Behind the scenes on The Green Planet Season 1
See plants’ cut-throat battles for surviving in dazzling detail BBC’s new nature documentary, The Green Planet Season 1
“We delve into the world of plants to take their perspective, to understand how they live in this parallel universe,” says Mike Gunton, Executive Producer of the new BBC nature documentary The Green Planet. “Because we are human beings, we're very visual, very auditory. We use our senses. And so, we assume all life must sense the planet like that. But if you step through this magical window into the plants’ world, you suddenly see that they experience, or perceive the world in a different way. You have to find a way of using the camera to act as a translator to take you through their secret portal into their world.”
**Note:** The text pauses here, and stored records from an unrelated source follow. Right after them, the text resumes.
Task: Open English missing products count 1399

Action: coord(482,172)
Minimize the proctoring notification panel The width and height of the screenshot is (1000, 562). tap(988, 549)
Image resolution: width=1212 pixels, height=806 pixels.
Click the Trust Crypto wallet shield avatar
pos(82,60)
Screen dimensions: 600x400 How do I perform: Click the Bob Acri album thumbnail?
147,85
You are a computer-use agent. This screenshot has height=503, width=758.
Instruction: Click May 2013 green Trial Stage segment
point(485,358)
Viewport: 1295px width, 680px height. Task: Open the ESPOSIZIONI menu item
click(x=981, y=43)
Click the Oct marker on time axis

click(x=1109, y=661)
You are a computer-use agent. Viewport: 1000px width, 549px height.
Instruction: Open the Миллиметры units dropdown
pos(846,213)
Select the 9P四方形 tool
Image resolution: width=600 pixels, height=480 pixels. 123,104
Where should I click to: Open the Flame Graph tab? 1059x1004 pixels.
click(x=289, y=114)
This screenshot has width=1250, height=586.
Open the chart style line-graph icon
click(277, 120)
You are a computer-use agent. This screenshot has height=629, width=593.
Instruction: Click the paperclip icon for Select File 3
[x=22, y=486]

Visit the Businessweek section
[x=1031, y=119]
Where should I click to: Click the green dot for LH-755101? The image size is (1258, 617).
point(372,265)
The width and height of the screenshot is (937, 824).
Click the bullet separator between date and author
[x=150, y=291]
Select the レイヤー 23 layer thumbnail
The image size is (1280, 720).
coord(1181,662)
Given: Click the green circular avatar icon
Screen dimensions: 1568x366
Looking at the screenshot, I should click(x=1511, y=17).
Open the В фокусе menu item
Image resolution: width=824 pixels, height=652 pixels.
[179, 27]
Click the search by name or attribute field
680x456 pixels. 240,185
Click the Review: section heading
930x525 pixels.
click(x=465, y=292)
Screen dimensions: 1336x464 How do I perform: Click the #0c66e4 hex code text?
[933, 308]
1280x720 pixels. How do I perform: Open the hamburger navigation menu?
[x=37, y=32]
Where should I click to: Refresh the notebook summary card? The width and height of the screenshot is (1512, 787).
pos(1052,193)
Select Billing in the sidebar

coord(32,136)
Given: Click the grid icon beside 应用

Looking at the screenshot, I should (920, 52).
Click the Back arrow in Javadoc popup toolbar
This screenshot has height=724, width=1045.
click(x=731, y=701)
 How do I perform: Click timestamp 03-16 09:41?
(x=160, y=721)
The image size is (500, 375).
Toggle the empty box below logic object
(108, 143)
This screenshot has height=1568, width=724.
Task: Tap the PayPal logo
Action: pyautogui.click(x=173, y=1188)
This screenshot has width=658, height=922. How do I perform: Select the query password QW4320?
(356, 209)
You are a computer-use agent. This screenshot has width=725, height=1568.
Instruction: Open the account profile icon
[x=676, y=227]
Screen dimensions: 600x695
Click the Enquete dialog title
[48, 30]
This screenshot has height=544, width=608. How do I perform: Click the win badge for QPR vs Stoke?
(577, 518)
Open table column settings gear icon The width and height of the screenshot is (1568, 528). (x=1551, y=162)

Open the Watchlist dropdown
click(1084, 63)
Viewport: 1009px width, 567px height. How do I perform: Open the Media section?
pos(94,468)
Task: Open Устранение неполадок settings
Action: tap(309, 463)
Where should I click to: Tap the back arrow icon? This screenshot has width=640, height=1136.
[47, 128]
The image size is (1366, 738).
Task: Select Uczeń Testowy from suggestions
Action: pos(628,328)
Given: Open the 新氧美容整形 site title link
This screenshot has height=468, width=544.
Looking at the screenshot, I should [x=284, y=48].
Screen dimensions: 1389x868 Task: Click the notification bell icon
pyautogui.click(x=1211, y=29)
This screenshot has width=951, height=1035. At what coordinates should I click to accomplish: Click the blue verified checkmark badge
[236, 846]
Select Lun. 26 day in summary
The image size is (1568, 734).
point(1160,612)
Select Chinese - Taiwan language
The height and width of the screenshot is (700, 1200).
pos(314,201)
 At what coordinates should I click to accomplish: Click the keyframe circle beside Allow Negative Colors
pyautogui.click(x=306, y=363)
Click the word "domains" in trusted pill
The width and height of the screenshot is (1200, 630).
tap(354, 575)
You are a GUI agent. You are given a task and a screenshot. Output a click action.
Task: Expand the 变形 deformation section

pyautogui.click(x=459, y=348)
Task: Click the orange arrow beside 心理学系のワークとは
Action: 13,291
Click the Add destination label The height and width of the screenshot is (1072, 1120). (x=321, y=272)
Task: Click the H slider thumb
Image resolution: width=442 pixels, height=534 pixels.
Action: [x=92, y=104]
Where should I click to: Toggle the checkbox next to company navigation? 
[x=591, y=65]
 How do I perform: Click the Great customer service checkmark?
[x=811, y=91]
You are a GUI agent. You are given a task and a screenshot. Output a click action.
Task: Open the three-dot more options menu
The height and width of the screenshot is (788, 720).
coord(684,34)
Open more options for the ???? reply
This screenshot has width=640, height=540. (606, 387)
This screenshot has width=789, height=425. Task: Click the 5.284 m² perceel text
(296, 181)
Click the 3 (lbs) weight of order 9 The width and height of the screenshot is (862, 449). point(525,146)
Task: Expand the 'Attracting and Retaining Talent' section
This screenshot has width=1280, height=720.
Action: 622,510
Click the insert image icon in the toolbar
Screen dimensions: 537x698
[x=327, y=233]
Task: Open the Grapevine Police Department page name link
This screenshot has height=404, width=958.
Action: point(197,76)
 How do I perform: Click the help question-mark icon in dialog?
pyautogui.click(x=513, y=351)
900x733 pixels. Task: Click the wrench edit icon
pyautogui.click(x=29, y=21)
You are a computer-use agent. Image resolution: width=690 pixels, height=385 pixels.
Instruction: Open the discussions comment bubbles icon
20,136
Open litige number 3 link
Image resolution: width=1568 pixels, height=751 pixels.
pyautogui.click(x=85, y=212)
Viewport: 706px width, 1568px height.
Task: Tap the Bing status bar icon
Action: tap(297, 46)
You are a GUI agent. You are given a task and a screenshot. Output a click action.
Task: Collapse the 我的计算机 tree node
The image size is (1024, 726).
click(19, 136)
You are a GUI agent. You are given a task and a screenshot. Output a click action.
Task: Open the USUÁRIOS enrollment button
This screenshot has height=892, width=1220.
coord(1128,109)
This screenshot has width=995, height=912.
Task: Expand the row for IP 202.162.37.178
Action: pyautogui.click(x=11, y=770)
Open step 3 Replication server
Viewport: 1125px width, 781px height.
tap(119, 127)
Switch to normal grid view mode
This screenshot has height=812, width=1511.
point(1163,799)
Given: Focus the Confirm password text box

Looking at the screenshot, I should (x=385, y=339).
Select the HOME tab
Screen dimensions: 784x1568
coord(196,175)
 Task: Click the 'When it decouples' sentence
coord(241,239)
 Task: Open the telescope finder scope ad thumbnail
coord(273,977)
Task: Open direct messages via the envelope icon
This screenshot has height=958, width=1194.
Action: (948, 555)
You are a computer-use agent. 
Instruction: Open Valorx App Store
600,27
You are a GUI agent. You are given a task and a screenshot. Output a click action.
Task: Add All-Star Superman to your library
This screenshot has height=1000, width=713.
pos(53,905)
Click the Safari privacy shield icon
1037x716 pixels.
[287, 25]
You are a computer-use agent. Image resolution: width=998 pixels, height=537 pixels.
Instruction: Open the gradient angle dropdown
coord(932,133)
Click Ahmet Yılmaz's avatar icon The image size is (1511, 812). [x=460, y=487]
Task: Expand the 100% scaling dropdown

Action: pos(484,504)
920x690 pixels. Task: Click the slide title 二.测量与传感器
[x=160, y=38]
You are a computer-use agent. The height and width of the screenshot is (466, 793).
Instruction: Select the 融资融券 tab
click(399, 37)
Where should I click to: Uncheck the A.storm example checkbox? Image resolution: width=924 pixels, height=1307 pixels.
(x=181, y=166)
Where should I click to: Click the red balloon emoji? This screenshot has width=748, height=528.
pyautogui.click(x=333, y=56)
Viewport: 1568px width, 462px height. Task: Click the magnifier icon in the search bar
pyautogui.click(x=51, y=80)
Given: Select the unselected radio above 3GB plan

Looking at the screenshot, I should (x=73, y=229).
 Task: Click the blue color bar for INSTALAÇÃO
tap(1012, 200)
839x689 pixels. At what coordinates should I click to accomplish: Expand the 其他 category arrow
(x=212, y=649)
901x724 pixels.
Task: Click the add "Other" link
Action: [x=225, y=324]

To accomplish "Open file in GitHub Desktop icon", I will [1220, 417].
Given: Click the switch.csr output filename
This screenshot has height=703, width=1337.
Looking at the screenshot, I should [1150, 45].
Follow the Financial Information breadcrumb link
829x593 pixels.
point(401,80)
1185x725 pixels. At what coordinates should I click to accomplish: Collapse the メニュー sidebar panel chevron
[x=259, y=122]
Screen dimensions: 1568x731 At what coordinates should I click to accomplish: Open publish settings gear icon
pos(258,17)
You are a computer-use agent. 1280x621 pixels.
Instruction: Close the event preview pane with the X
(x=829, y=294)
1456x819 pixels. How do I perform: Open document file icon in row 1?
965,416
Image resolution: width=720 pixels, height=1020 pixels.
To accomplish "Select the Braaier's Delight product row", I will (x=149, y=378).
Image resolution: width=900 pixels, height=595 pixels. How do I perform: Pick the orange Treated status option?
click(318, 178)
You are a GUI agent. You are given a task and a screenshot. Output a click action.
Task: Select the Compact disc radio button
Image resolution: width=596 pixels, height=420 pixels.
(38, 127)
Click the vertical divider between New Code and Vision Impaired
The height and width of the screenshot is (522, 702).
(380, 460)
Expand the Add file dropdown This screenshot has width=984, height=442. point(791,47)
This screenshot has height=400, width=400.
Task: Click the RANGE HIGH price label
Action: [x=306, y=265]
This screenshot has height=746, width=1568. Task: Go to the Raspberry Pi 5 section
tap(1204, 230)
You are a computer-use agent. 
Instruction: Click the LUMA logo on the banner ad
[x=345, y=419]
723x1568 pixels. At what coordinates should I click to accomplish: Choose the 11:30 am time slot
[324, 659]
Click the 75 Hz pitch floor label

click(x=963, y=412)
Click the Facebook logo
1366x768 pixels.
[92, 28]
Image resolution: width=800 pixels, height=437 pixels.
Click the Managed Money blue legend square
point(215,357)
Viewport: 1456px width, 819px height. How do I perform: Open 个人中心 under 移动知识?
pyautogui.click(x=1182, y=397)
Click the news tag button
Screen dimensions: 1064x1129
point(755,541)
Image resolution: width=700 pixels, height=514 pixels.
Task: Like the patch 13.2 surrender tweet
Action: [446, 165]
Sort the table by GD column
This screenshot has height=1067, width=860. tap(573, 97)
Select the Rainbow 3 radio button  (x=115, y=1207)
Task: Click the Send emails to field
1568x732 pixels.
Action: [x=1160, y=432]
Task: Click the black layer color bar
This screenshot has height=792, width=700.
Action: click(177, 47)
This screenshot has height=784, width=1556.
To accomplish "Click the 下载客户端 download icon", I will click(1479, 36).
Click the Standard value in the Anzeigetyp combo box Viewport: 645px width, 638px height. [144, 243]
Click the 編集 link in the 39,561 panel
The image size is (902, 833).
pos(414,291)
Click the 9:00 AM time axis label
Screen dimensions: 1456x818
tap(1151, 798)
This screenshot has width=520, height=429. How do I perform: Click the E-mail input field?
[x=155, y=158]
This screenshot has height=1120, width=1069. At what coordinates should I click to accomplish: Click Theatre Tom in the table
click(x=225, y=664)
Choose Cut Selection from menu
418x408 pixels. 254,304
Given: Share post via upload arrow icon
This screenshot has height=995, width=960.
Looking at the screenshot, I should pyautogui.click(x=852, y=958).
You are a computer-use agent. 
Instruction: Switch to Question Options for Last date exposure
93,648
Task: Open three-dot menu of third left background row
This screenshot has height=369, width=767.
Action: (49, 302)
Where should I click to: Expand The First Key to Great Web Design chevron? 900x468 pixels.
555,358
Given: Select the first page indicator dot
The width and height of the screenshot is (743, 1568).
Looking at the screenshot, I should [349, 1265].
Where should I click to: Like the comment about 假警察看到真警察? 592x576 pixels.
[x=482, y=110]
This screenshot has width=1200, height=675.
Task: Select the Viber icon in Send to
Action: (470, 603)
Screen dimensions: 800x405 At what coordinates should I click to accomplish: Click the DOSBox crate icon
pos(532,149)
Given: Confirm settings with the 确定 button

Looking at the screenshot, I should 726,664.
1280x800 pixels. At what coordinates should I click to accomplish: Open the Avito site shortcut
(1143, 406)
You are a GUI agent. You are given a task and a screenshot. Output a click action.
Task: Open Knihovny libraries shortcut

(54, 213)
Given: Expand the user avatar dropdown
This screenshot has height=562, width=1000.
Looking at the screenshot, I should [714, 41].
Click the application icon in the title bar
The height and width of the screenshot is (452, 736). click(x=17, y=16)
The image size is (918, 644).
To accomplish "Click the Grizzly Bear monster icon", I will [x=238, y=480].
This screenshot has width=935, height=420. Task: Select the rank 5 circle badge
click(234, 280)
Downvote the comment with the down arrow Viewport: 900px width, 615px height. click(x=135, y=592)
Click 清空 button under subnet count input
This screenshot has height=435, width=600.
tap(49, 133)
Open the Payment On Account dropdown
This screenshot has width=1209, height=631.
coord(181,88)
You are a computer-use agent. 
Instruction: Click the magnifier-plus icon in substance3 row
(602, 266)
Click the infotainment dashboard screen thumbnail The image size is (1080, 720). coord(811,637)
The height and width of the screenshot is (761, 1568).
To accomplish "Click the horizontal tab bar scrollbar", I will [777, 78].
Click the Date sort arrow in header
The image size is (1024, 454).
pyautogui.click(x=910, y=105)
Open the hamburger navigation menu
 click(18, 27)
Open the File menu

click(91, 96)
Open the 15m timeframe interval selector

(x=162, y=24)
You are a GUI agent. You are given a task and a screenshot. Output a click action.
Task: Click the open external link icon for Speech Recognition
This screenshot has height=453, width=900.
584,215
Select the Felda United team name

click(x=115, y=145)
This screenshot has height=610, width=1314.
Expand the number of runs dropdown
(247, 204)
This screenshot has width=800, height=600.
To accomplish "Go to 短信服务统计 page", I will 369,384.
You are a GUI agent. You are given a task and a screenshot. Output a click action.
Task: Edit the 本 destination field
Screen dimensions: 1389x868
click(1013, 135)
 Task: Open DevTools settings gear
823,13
Rosie Thomas, who produced the Seasonal World episode, adds, “In the seasonal film, there's stories about forests where trees can communicate with each other, and they help each other and dying trees will give nutrients to their neighbours, and parent trees are able to preferentially funnel nutrients to their own offspring within a forest, which is fascinating. They also have nervous systems, and they have memory. They are able to smell and have senses. And that there are things that just have never really been explored before in the context of the plant world. I think it's really important that people get to know that side of plants.”
But filming plants across the planet to bring that vision across presented some interesting technical challenges. We spoke to Mike along with Series Producer Rupert Barrington, Paul Williams, who produced the Tropical and Deserts episodes, and Rosie, for a little behind the scenes exploration.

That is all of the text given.